BeitragVerfasst am: 13.Okt 2005 12:25    Titel: 50 Millionen Beute - lange Flucht endete im Gefängnis Antworten mit Zitat

Bande soll 50 Millionen Euro abgezweigt haben

Die nächsten acht Jahre wird Millionen-Betrüger Uwe G. im Gefängnis sitzen. Fast genauso lange war der Mann auf der Flucht. Jetzt brachten Zielfahnder den Anlagebetrüger zurück nach Hamburg. Bereits vergangenes Jahr hatten sie den Mann in Panama aufgestöbert - die Liebe zu Kampfhunden war G. zum Verhängnis geworden.

Anfang der 90er Jahre war Uwe G. einer der ganz großen Anlageberater Hamburgs. Mit vier Komplizen köderte er über die "Magnum Vermögensberatung" als - so die Eigenwerbung - "Norddeutschlands größter Introducing Broker" mit dem Slogan "Wir vernichten Ihr Geld" die Anleger. Der Slogan wurde konsequent umgesetzt. Nur einen Teil der eingezahlten Beträge, umgerechnet rund 17 Millionen Euro von 1172 Anlegern, legten die Täter tatsächlich an. Der Großteil wanderte in die Taschen und auf private Konten der Betrüger, die dafür Unterlagen fälschten. Dabei handelt es sich um den Teil, der nachgewiesen wurde. Zeitweise wurde von bis zu 50 Millionen Euro gesprochen, die die Bande abgezweigt haben soll.

Als es 1998 zur Gerichtsverhandlung kam, wurde nach zwölf Monaten Untersuchungshaft der Haftbefehl aufgehoben. Die Richterin sah keine Fluchtgefahr. Ein Irrtum. Nach dem dritten Verhandlungstag machten sich Uwe G., Thorsten B. und Altunay S. aus dem Staub. Teilweise in Abwesenheit wurden die Millionenbetrüger zu insgesamt 33 Jahren Haft verurteilt.
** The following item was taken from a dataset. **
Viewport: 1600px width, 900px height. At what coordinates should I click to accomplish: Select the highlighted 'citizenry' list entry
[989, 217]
Nach und nach spürte die Polizei die Flüchtigen auf. 2003 wurde B. in Nigeria verhaftet. Als Letzter wurde Uwe G. lokalisiert. Er war panamesischer Statthalter des Verbands, der "Filo Brasileros", eine südamerikanische Kampfhunderasse, züchtet und vertreibt.
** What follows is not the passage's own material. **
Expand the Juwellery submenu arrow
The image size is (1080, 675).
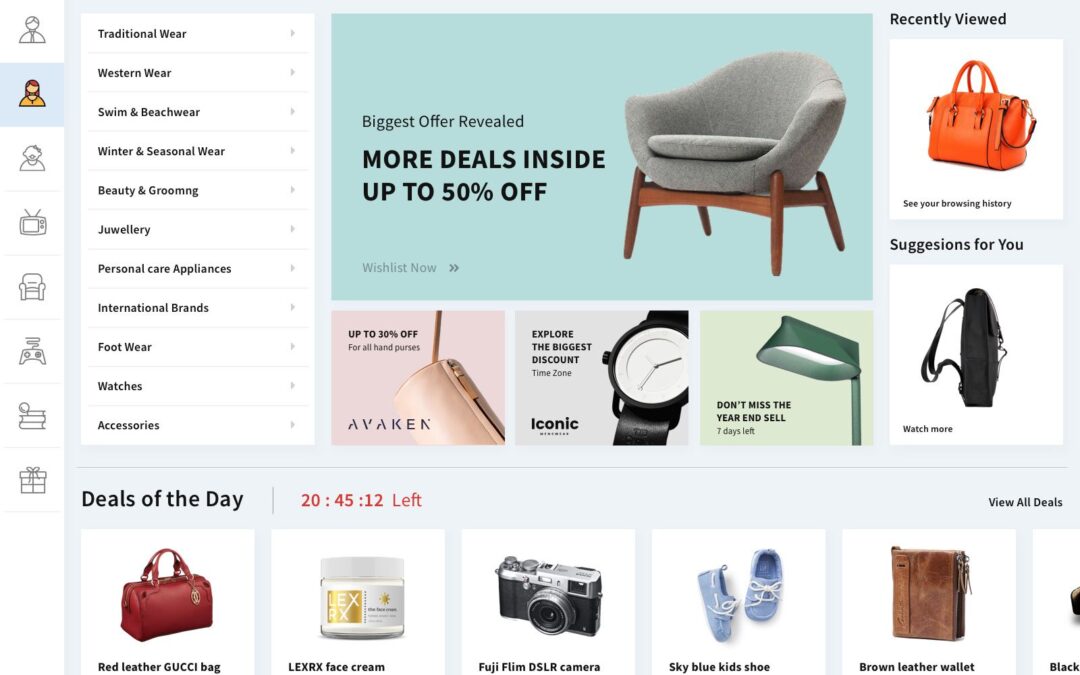(293, 229)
Auf der Homepage im Internet stand Uwe G. mit vollem Namen und Adresse. Für die Polizei, die ein Jahr zuvor G. bereits auf Kuba ausgemacht hatte, ihn aber wegen der schlechten Zusammenarbeit mit den dortigen Behörden nicht festnehmen lassen konnte, war es ein echter Glückstreffer. Denn in Panama waren die Behörden kooperativer. Kurz darauf verhafteten Angehörige der Sondereinheit "Policia Tecnica Jubicial" den Gesuchten am Gartentor seiner Villa.
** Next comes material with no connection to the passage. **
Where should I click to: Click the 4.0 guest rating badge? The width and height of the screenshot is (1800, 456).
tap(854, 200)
Seitdem saß Uwe G. in Panama-City in Auslieferungshaft. Vergangene Woche waren die Auslieferungsformalitäten erledigt. Zielfahnder flogen nach Panama und holten den 49jährigen ab. Dabei kam es zu Verzögerungen, weil der Flieger, mit dem er zunächst über den Atlantik geflogen werden sollte, defekt war. Am letzten Wochenende klappte nun die Auslieferung. Über Madrid und Frankfurt wurde G. nach Hamburg gebracht. Am Sonnabend führten ihn Zielfahnder ins Polizeipräsidium.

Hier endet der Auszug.